Retype each entry below precisely as it reads.
◇ ◇ ◇ ◇ ◇
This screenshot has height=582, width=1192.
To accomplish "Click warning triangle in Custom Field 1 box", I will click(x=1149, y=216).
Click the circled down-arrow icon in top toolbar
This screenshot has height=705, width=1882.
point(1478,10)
◇ ◇ ◇ ◇ ◇
**Completed exercise**
This screenshot has height=582, width=1192.
To accomplish "Click warning triangle in Custom Field 1 box", I will click(x=1149, y=216).
Click the circled down-arrow icon in top toolbar
This screenshot has height=705, width=1882.
point(1478,10)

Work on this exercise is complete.